### Dataset records
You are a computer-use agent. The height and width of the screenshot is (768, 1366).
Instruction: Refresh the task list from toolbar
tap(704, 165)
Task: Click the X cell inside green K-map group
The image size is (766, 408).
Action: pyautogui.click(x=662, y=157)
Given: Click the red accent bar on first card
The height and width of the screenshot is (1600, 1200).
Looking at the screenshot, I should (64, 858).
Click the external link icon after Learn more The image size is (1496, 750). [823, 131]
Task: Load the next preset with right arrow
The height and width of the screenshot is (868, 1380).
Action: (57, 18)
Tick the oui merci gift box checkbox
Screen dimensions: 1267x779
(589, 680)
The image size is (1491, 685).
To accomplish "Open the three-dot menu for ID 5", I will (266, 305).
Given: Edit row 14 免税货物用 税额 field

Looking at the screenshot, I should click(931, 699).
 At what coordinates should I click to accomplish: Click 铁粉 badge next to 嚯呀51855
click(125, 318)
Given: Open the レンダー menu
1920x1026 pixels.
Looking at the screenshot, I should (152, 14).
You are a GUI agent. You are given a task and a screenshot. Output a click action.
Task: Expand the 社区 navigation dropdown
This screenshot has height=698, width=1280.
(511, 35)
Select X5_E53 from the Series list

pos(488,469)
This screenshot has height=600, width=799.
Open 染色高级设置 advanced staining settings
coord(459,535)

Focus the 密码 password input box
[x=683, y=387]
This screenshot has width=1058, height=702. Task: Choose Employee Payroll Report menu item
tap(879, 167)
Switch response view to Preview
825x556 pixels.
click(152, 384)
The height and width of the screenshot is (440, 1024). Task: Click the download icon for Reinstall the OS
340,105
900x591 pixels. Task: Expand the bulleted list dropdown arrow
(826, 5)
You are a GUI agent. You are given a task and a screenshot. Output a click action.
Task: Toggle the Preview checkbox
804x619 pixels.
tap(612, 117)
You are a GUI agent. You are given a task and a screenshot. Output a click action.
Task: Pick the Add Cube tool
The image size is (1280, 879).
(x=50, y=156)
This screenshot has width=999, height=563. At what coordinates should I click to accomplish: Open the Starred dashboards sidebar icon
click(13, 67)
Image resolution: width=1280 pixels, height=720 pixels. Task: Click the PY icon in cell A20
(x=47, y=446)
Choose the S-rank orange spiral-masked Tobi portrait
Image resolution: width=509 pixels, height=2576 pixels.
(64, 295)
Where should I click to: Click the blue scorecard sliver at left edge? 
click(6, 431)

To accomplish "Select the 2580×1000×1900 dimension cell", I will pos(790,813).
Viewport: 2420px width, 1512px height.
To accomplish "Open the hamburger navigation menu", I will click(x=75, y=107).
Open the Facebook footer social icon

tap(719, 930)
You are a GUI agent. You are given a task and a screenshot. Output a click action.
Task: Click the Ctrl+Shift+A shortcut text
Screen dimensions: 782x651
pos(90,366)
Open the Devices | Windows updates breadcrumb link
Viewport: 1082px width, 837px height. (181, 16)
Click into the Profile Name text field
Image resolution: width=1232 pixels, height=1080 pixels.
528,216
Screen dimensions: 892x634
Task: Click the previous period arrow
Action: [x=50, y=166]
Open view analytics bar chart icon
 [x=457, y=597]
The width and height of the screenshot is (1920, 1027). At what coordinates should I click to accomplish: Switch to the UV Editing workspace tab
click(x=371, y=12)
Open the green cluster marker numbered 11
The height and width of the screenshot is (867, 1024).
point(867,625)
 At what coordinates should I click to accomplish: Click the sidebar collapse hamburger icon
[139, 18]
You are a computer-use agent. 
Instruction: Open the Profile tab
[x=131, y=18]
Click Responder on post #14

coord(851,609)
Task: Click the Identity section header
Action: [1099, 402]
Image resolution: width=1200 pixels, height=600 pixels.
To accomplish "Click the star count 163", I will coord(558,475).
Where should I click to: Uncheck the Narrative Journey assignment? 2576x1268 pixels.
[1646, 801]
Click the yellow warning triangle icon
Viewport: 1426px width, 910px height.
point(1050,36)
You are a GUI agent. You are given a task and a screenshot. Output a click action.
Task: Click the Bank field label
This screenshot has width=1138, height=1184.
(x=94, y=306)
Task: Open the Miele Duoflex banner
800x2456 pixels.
######
**Problem details**: The answer must consist solely of the number of lines in the listing that include the string "text".

**Completed exercise**: 2